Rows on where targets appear
-- -- --
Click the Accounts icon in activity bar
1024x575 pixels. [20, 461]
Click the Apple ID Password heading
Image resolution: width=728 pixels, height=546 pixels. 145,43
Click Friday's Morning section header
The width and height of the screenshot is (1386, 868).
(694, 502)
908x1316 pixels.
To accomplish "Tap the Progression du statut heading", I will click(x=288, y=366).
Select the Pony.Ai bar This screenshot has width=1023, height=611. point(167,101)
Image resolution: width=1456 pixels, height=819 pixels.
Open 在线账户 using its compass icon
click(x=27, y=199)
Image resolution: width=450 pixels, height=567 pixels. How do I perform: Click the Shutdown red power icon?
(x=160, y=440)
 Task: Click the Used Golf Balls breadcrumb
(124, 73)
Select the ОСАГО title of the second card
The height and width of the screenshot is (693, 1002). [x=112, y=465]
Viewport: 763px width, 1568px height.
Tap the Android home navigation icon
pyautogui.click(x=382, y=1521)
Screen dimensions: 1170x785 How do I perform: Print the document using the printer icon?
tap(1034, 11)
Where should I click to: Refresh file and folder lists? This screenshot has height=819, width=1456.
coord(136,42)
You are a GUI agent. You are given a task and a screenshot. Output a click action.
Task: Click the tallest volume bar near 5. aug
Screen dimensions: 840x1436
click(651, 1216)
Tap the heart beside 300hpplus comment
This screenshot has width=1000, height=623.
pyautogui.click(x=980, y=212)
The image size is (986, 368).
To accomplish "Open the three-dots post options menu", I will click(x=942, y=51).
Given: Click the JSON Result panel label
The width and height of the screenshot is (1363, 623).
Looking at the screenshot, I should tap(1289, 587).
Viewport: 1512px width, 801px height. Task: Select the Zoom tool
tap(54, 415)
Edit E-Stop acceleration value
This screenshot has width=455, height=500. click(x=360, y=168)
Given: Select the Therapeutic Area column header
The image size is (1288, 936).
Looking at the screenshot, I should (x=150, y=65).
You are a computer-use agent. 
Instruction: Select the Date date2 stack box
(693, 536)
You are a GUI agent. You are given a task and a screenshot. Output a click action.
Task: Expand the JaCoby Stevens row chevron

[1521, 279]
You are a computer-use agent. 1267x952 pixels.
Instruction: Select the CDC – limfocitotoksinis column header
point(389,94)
-- -- --
▶ [Stated problem]: Convert the entries above into a JSON list of strings, one string per line, leaving out blank lines.

▶ [Reply to the exercise]:
[
  "Click the Accounts icon in activity bar",
  "1024x575 pixels. [20, 461]",
  "Click the Apple ID Password heading",
  "Image resolution: width=728 pixels, height=546 pixels. 145,43",
  "Click Friday's Morning section header",
  "The width and height of the screenshot is (1386, 868).",
  "(694, 502)",
  "908x1316 pixels.",
  "To accomplish \"Tap the Progression du statut heading\", I will click(x=288, y=366).",
  "Select the Pony.Ai bar This screenshot has width=1023, height=611. point(167,101)",
  "Image resolution: width=1456 pixels, height=819 pixels.",
  "Open 在线账户 using its compass icon",
  "click(x=27, y=199)",
  "Image resolution: width=450 pixels, height=567 pixels. How do I perform: Click the Shutdown red power icon?",
  "(x=160, y=440)",
  " Task: Click the Used Golf Balls breadcrumb",
  "(124, 73)",
  "Select the ОСАГО title of the second card",
  "The height and width of the screenshot is (693, 1002). [x=112, y=465]",
  "Viewport: 763px width, 1568px height.",
  "Tap the Android home navigation icon",
  "pyautogui.click(x=382, y=1521)",
  "Screen dimensions: 1170x785 How do I perform: Print the document using the printer icon?",
  "tap(1034, 11)",
  "Where should I click to: Refresh file and folder lists? This screenshot has height=819, width=1456.",
  "coord(136,42)",
  "You are a GUI agent. You are given a task and a screenshot. Output a click action.",
  "Task: Click the tallest volume bar near 5. aug",
  "Screen dimensions: 840x1436",
  "click(651, 1216)",
  "Tap the heart beside 300hpplus comment",
  "This screenshot has width=1000, height=623.",
  "pyautogui.click(x=980, y=212)",
  "The image size is (986, 368).",
  "To accomplish \"Open the three-dots post options menu\", I will click(x=942, y=51).",
  "Given: Click the JSON Result panel label",
  "The width and height of the screenshot is (1363, 623).",
  "Looking at the screenshot, I should tap(1289, 587).",
  "Viewport: 1512px width, 801px height. Task: Select the Zoom tool",
  "tap(54, 415)",
  "Edit E-Stop acceleration value",
  "This screenshot has width=455, height=500. click(x=360, y=168)",
  "Given: Select the Therapeutic Area column header",
  "The image size is (1288, 936).",
  "Looking at the screenshot, I should (x=150, y=65).",
  "You are a computer-use agent. ",
  "Instruction: Select the Date date2 stack box",
  "(693, 536)",
  "You are a GUI agent. You are given a task and a screenshot. Output a click action.",
  "Task: Expand the JaCoby Stevens row chevron",
  "[1521, 279]",
  "You are a computer-use agent. 1267x952 pixels.",
  "Instruction: Select the CDC – limfocitotoksinis column header",
  "point(389,94)"
]